Incarceration and Hospitalization: Worlds Apart

“Mentally ill persons increasingly receive care provided by correctional agencies. In 1959, nearly 559,000 mentally ill patients were housed in state mental hospitals (Lamb, 1998). A shift to “deinstitutionalize” mentally ill persons had, by the late 1990s, dropped the number of persons housed in public psychiatric hospitals to approximately 70,000 (CorrectCare, 1999). As a result, mentally ill persons are more likely to live in local communities. Some come into contact with the criminal justice system. In a 2006 Special Report, the Bureau of Justice Statistics (BJS) estimated that 705,600 mentally ill adults were incarcerated in state prisons, 78,800 in federal prisons and 479,900 in local jails. In addition, research suggests that “people with mental illnesses are overrepresented in probation and parole populations at estimated rates ranging from two to four times the general population” (Prins and Draper, 2009). Growing numbers of mentally ill offenders have strained correctional systems.” (See more here

I have used portions of this quote on other blogs here because it is a shocking paragraph drawn from the annals of the National Institute of Corrections. What can we do about people with mental illness in the justice system? Why does the justice system treat them so differently? What is being done to change that? 

Today I got out of a six-day jail stay, preceded by a one-week hospital stay. Having checked myself into a facility for suicidal depression two weeks ago, I missed court and was believed to have absconded. Well, why didn’t I just tell someone I was going? For the same reasons I failed to take my meds for a month, soothed by relief from depression in moments of mixed hypomania. The same thoughts (or lack thereof) that were at work when I picked up drugs to ease the (easily foreseeable by outsiders) resulting deep depression from lack of medication. Those made me dig a deeper and deeper hole for myself. 

This all is very specific to me, my bipolar disorder and my pathways, however, it emerges from a seasonal change that happens every year.  In early October a friend texted me:

“How are you doing?”

“Fine. Why?’

“This is the time of year you tend to (mess) things up for yourself,” my ex of 7 years proclaimed. 

Then I looked back (I was well into mental health relapse and on the way to addiction relapse by this time) over my 46 years. It was epiphanic: For at least 20 years I could see it, the repeated, almost annual, hospitalizations, break downs, job losses, relationships ending, suicidal, self-destructive patterns.

Record excerpts ->
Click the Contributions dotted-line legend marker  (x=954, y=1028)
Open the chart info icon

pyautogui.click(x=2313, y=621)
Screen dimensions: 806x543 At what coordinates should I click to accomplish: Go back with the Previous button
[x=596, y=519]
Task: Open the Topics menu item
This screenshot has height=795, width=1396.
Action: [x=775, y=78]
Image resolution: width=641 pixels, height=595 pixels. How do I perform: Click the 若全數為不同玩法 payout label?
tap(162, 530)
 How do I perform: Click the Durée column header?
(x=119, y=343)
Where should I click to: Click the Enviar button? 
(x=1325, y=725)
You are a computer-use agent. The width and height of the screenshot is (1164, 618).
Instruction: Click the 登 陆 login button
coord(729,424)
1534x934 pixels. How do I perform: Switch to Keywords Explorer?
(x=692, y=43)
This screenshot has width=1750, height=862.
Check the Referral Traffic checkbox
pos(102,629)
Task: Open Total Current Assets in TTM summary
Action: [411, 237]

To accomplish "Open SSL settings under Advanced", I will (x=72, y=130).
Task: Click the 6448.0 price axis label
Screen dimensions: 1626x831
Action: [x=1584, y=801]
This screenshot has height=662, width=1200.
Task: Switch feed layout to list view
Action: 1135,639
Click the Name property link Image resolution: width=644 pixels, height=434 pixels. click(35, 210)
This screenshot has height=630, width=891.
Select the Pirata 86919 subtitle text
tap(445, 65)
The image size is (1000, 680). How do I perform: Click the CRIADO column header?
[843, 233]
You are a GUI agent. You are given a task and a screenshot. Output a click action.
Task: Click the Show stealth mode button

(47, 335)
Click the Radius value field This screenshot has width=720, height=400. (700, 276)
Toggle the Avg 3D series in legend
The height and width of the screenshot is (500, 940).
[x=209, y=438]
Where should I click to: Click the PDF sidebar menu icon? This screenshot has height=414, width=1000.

Complete the following ->
(1) According to the blog post, how many mentally ill adults did the 2006 Bureau of Justice Statistics report estimate were held in local jails?
(2) Summarize the blog post in two sentences.
(3) Reproduce the part of the blog post between "Then I looked" and "suicidal, self-destructive patterns.", inclusive.
The data has no role in any of this.

Task-by-task outputs ->
(1) 479,900.

(2) The blog post quotes figures showing that, as mentally ill people moved out of state hospitals and into communities, many came into contact with the criminal justice system, and their growing numbers have strained correctional systems. The writer, who has bipolar disorder, describes missing court after checking into a hospital for suicidal depression, then spending six days in jail, and recognizing a nearly annual pattern of breakdowns tied to a yearly seasonal change.

(3)
Then I looked back (I was well into mental health relapse and on the way to addiction relapse by this time) over my 46 years. It was epiphanic: For at least 20 years I could see it, the repeated, almost annual, hospitalizations, break downs, job losses, relationships ending, suicidal, self-destructive patterns.